Saturday, June 23, 2018
Opinion

Pasco-Hernando Community College opens door to better life for many

Advanced education is one of the most important factors for a productive, pleasant and peaceful life. As in health care, affordability is as important as availability. In spite of the brightest minds in our richest country, we seem to lag behind.

Part of the reason has to do with a lack of understanding of priorities and the best practices. We continue to debate the best ways to teach and to test.

Moreover, the basic concepts of teaching are presently being challenged by new choices available through digital media and distant learning. The potential for future opportunities are beyond imagination. But, as we prepare to embrace the realistic and enormous future potential, we cannot forget to honor and appreciate the real successes of the past.

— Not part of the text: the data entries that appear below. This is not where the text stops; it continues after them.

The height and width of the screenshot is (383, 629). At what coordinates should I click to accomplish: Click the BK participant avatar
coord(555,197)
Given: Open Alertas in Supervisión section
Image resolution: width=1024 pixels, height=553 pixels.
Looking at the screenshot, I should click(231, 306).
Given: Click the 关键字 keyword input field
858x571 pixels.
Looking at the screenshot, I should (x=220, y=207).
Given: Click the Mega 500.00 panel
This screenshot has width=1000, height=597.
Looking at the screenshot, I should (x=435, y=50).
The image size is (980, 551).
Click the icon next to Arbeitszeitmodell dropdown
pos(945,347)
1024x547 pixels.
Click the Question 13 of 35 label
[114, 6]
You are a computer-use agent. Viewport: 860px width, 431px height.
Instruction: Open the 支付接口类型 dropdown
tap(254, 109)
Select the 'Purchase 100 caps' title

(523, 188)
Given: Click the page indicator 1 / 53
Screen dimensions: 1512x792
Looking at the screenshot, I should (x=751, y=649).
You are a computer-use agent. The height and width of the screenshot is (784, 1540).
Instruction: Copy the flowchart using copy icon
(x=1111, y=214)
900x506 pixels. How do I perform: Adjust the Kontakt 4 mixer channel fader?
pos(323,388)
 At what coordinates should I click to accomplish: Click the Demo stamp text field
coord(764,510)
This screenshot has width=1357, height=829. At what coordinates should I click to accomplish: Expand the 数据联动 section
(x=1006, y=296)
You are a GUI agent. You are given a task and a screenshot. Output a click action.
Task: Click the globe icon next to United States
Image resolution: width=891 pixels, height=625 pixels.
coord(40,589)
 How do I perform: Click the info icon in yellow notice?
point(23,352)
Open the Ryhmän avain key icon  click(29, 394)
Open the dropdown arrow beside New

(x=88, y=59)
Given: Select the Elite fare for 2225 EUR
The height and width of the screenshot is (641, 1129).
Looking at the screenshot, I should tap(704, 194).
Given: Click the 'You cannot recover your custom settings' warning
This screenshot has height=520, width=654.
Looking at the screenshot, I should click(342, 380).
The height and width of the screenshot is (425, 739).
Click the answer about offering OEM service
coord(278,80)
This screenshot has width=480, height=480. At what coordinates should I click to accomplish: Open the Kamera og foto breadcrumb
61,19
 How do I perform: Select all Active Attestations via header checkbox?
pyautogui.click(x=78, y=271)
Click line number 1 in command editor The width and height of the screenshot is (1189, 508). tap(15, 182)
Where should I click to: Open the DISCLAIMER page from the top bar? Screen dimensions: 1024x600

Pasco-Hernando Community College is celebrating 40 years of providing higher education and preparing students in both counties for a more advanced education.

In 1967, the Florida Legislature founded PHCC as the 28th and final link to the state's system of community colleges, to bring publicly supported higher education to the region's quickly growing population.

In 1972, Dr. Milton Jones, a dean at St. Petersburg Junior College, was hired as PHCC's first president and the classes were held in schools, storefronts, churches and libraries. Three years later PHCC built its first campus in Dade City, followed shortly thereafter by west campuses in New Port Richey, Brooksville and a temporary Spring Hill center that was replaced in 2010 by a nine building state-of-the art education complex. The fifth campus in Wesley Chapel is projected to open in 2014.

PHCC has seen only three college presidents since its inception, Dr. Milton Jones, Dr. Robert Judson and the current president, Dr. Katherine Johnson. The diversity and the longevity of the presidents and the faculty contributed vastly to the stability and success of the college.

In 1972, PHCC's application fee was $5 and tuition was $10 per credit hour. Enrolled students numbered 700 with a staff of 11 serving a population of 126,500. In 2012, the application fee is $25, tuition is $94.80 per credit hour, enrolled students total 15,970 and there is a full time staff of 350 serving a population of 638,321.

PHCC offers three associate degrees (arts, science and applied science) and more than 50 high-demand career programs in health care, law, business, human services etc. The Education Preparation Institute provides an alternate route to teacher certification for mid-career professionals and college graduates who lack a specific degree in education.

PHCC also offers a corporate training program, specifically designed for the needs of local businesses, plus adult education and a continuing education program, offering everything from grant writing to computer programming to CPR.

Dual enrollment helps eligible high school students take college credit courses at no charge while the encore academy serves adults over the age of 50 to promote the concept of lifelong learning.

PHCC provides online courses for distant learning and partners with local and regional colleges and universities to offer bachelor degree programs.

Community is its middle name. Student success through innovative learning is its vision. Whatever your educational needs, PHCC is available to serve.

Dr. Rao Musunuru, a member of the PHCC Board of Trustees since 1999, is slated to become chairman this year for the third time.